Background: Emergency readmission after elective procedures is a quality indicator of healthcare delivery, but data for endoscopy are limited.
Objectives: Using hospital episode statistics (HES) registration systems and a multicentre audit to describe outcomes of emergency readmission following elective endoscopy.
Methods: Emergency readmissions (April 2008-2009) within 6 days of an elective day-case upper-GI endoscopy (UE) and lower GI endoscopy (LE) were subjected to a multicentre retrospective audit (north-west of England) following the identification of cases from routinely coded hospital administrative data from HES.

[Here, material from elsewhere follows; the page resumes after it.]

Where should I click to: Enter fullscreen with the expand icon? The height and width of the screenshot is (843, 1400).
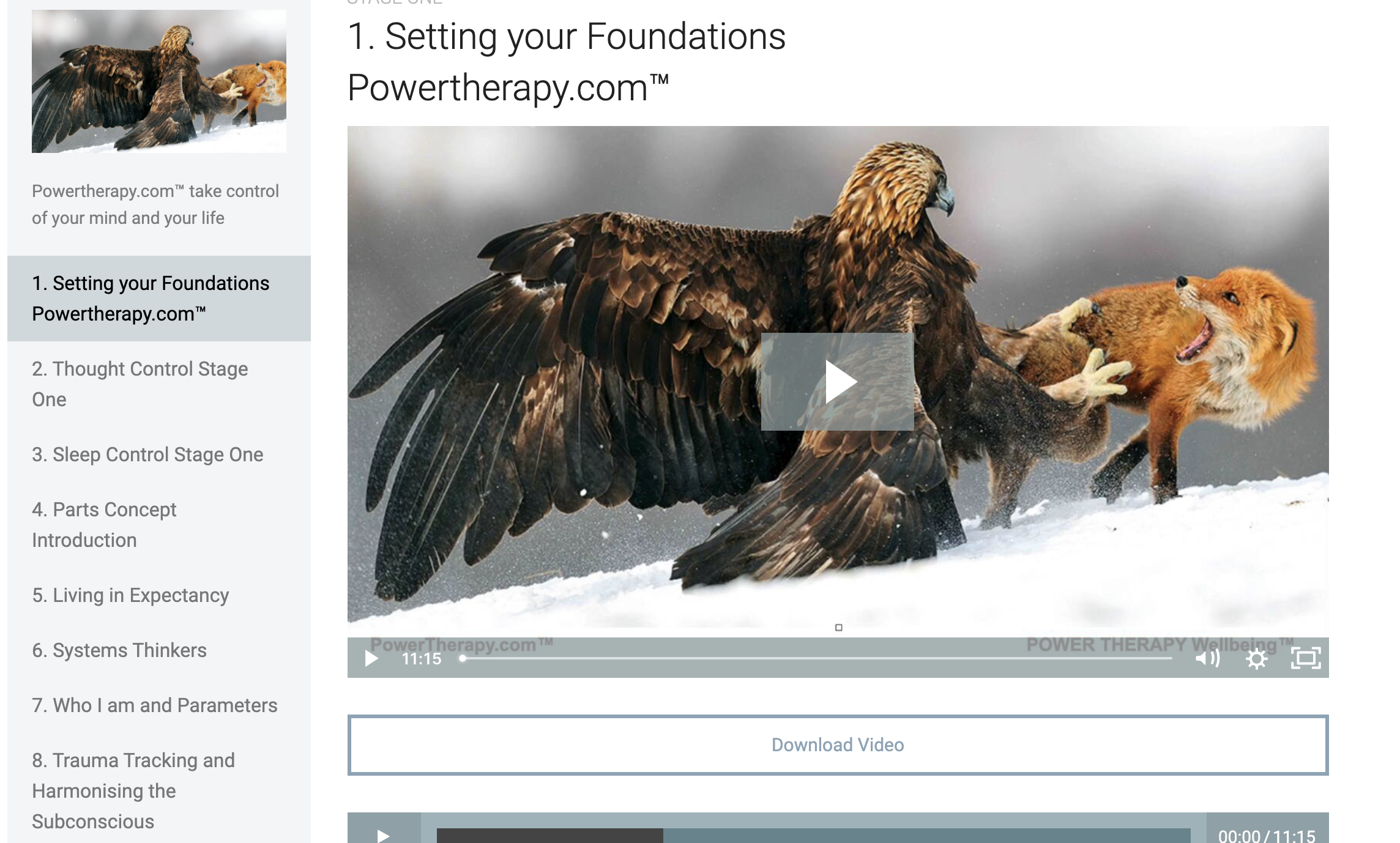[x=1306, y=658]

Results: Of 29 868 day cases, there were 235 readmissions, of which 147 (63%) were endoscopy related. The overall endoscopy readmission rate was 0.5% and the highest for therapeutic UE (1.74%; P=0.0001). The rates for therapeutic LE, diagnostic UE and LE were 0.6, 0.5 and 0.4%, respectively. The incidence of readmission was 0.2% because of cardiorespiratory event, 0.14% for symptoms and 0.08, 0.03, 0.02 and 0.016%, respectively, for bleeding, perforation, obstruction and nonrespiratory sepsis. Management was simple observation in 84.4%, intravenous antibiotics in 7.5%, surgery in 4.8% and repeat endoscopy in 2.7%. Although 24.5% were short-stay discharges, the mean hospital stay was 8.2 days. All-cause 30-day mortality was low at 0.06%, but was considerably higher in readmitted patients at 6.8% (P=0.0001).

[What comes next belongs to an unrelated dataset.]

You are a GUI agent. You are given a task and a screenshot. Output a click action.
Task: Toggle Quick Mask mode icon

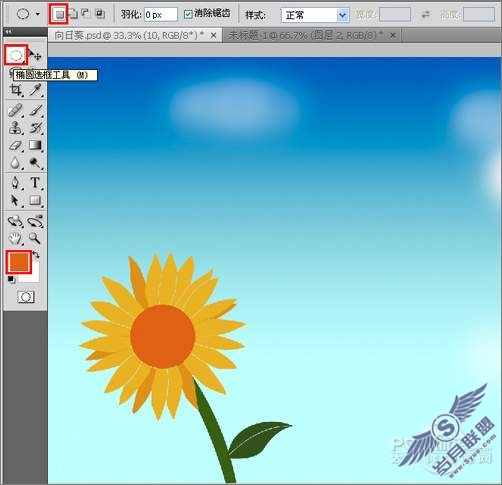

Conclusion: Novel insights into readmission rates can be gained following endoscopy using a combination of commercial analytical tools to examine HES data to identify eligible readmitted cases; multicentred patient-level audit readmission rates varied predictably across procedure types with cardiorespiratory events, the major cause. The risk of mortality in readmitted patients was significant.